**MATERIAL PROVIDED:**
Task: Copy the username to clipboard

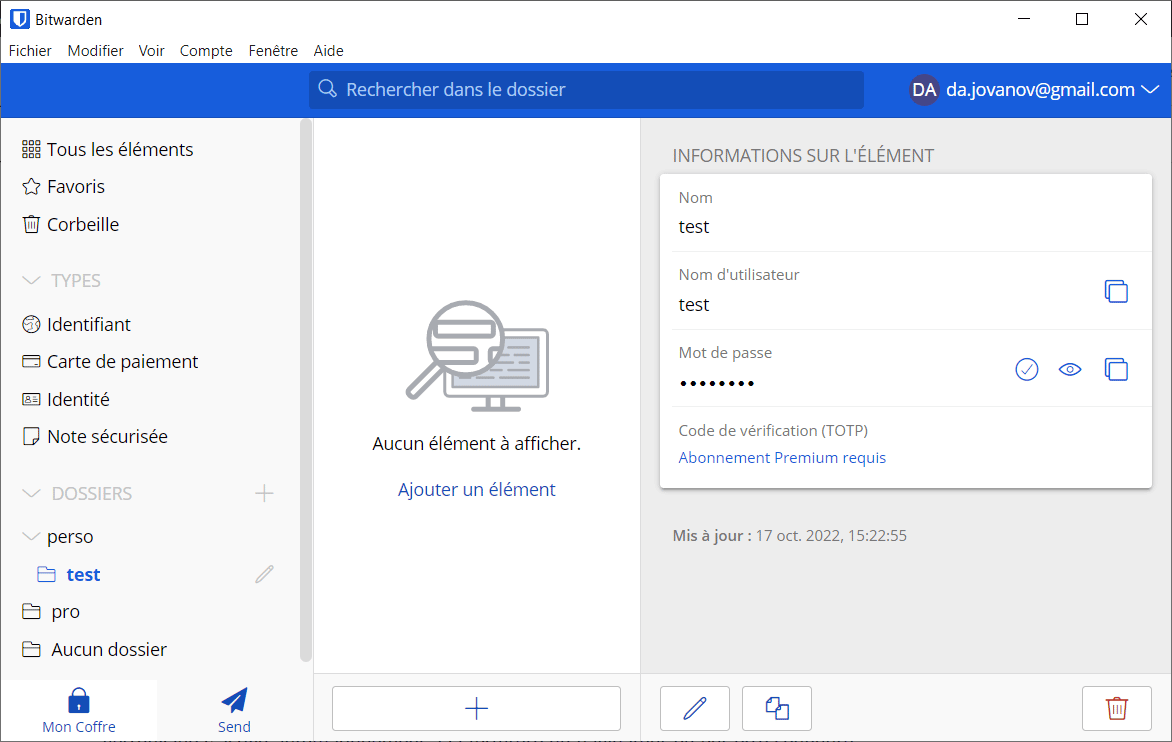Action: (x=1116, y=291)
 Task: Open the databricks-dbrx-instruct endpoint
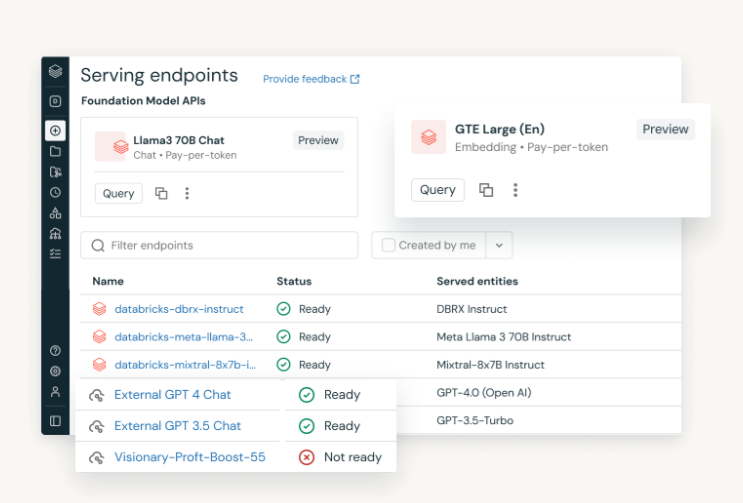[x=179, y=309]
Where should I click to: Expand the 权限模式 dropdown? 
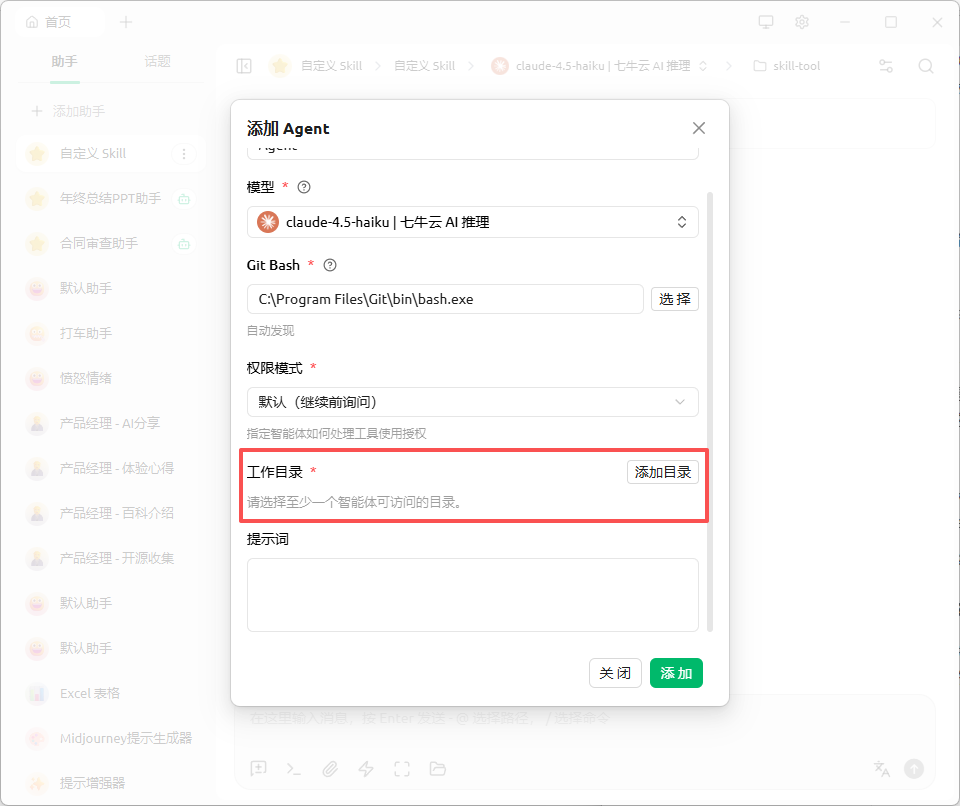(472, 402)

**WRITTEN EXERCISE:** Recast the records, starting at the line containing "Where should I" and running through the end of the records, as a Markdown table with the columns Row and Line. Skip blank lines and leave the pictures out.

**WORKED ANSWER:**
| Row | Line |
|---|---|
| 1 | Where should I click to: Expand the 权限模式 dropdown?  |
| 2 | (472, 402) |